As far as finances, we do not discuss money in front of children. Ever. But I will say that I make quite a bit more than both DH and BM, and live accordingly. (I'm not rich, by any means, but BM makes crap money.) Anyway, she took DH back to court once for an increase to CS because "his new wife belongs to a golf club, and hires someone to clean her house, and has way more money!" The judge flat out told her she was an idiot, not entitled to a single DIME of my money, and to get over it. Lol I loved that judge....

Rags's picture

OOoooooooo! Time to have fun. Photo shop some bank statements, purchase orders for Mercedes Benz, a couple of his and her Rolexes, some first class vacation plane and cruise tickets, etc.... and leave them lying around in conspicuous places. The Skids will feed BM and her head will explode. Then when she says anything you and DH can truthfully say "We never bought any of those things. We don't know what you are talking about." }:)

Pepper the dinner conversation when the Skids are around by talking about the model home you and DH toured recently and are thinking about buying, or a car you took for a test drive and are going to make an offer on. Be sure to talk prices.

Have fun!!!! }:)

Somuchdrama's picture

Same here. It's not like we have anything to hide. I am just a private person and always have been. I just feel like I can't relax in my own home because I am always watching everything I say and do. It also really makes me dislike his kids.

CantKeepDoingThis's picture

OMG! SheSloth does the same thing, even now that she is living with us. The ONLY time we hear anything that went on at BM's, it is because the stepdad said or did something that pissed SheSloth off. Yet, BM is always throwing things in DH's face that SheSloth apparently said happened here! Like I said...if I buy even a $10 shirt in front of SheSloth, and she wants something...regardless of price...she will tell BM, "Well, she bought herself a shirt, and then when I said I NEEDED boots, I was told no! But I NEED them!" Then, next thing DH gets, is this text from BM...how dare he deny SheSloth what she "needs" while I go around spending all kinds of money! He then has to set her straight: 1) I work; 2) the shirt was only $10 while the boots that SheSloth WANTED were $150; and 3) girl has several pairs of shoes that still fit and are in perfectly good condition!

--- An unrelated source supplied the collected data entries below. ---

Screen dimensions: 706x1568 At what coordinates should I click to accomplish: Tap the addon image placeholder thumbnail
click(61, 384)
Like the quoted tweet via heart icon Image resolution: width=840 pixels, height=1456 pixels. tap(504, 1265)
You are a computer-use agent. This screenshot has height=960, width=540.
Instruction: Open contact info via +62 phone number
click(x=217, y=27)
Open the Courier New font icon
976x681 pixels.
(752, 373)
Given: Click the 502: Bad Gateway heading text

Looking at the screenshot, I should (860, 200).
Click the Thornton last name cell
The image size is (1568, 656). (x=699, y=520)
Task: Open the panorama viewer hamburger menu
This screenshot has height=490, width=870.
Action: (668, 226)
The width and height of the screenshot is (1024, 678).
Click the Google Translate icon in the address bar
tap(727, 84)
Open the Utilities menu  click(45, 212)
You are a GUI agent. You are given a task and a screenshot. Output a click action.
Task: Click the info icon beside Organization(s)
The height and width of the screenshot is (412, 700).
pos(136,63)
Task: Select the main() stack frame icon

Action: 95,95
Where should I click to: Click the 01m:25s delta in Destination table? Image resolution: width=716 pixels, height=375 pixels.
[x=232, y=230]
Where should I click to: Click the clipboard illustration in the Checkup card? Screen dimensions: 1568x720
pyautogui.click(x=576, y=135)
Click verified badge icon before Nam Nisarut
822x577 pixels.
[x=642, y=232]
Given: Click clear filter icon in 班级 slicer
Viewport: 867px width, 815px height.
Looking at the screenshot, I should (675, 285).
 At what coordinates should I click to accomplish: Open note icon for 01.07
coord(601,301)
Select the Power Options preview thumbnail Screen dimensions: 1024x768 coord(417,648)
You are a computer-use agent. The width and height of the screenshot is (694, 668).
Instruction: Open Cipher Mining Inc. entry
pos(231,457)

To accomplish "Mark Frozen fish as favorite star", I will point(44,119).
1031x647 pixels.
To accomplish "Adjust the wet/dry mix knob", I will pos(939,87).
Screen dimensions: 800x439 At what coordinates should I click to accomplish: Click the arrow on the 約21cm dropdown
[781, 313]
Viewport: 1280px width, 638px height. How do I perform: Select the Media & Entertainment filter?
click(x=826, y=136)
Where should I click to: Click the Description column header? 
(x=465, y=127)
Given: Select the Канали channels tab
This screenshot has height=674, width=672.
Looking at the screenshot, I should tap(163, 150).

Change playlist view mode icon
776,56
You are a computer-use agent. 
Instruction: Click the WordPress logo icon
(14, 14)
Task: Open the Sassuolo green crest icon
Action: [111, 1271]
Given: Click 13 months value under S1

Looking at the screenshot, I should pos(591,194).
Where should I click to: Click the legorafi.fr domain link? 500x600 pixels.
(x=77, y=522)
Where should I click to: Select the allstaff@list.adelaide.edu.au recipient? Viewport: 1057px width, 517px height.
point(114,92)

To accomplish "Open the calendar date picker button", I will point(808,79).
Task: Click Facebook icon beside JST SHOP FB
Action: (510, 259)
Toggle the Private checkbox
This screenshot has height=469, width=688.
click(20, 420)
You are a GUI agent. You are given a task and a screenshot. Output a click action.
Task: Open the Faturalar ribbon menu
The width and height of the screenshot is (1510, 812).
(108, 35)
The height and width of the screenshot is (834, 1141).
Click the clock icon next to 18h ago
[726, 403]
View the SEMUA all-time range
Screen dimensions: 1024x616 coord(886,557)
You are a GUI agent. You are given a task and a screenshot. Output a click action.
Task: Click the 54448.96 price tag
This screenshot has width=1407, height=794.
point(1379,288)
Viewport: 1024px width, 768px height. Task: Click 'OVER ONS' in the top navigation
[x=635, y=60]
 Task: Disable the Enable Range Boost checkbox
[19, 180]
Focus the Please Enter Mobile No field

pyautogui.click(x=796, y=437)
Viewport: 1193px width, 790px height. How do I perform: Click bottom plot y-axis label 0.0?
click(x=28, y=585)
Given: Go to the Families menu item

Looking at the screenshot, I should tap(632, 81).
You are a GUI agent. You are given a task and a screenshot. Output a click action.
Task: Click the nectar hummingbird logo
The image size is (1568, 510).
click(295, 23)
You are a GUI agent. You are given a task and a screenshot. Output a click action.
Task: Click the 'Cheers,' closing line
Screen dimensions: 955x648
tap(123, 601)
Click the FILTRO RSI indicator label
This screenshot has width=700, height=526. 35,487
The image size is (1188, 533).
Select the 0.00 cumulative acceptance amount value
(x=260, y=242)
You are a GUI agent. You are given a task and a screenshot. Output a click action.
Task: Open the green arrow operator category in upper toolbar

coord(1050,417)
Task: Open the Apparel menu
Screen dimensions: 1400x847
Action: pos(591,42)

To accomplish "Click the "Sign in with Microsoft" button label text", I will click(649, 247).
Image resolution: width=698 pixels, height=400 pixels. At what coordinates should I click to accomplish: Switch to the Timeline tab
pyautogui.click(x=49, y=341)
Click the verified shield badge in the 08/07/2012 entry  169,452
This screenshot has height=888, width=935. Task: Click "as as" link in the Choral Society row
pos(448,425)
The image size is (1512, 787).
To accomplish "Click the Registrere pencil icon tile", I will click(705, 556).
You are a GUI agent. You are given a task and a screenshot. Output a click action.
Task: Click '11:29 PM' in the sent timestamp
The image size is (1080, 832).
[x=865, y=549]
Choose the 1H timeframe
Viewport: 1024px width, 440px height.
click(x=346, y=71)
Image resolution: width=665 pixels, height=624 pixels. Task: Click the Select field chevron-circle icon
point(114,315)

Of course...one has to keep in mind that SheSloth is now living with us because BM can't handle her, and BM pays $0 in child support! Yet, the woman thinks she has the right to tell me how to spend my own paycheck!

CantKeepDoingThis's picture

There is no way she can even get a court order telling me how to spend my money! Not my child, not my responsibility! Even for child support...DH could make $20,000 and I could make $200,000...if she was trying to get a court to make an order on child support, they aren't even allowed to take my income into consideration (at least here)! So, yeah, she is crossing the line trying to say how I spend MY money! And whenever SheSloth used to whine that my bios had this or that, BM would try to get mad at DH telling him he had to do the same for SheSloth! You know, it isn't my fault that the woman sits on her back side and can't provide jack for her child, and has to depend on everyone else to do it for her!

hippiegirl's picture

I know. It's pretty sad when you can't speak freely in your own damn house! It does not improve once skid marks become adults, either. :O

Actually, I think it gets worse. Wait til they have the GALL to ask how much they are inheriting when you and their parent dies! (Or maybe your skids have more character than mine do.) I didn't even answer that shit.

Modernworld1011's picture

Mine actually got her kids to take pictures of our home, so she could see what things we have. It really is like living with an enemy. Sadly, the very person who hates you your life partner/spouse loves and adores. Talk about an insane and impossible situation!

You could have fun feeding them false things to freak their mom out though!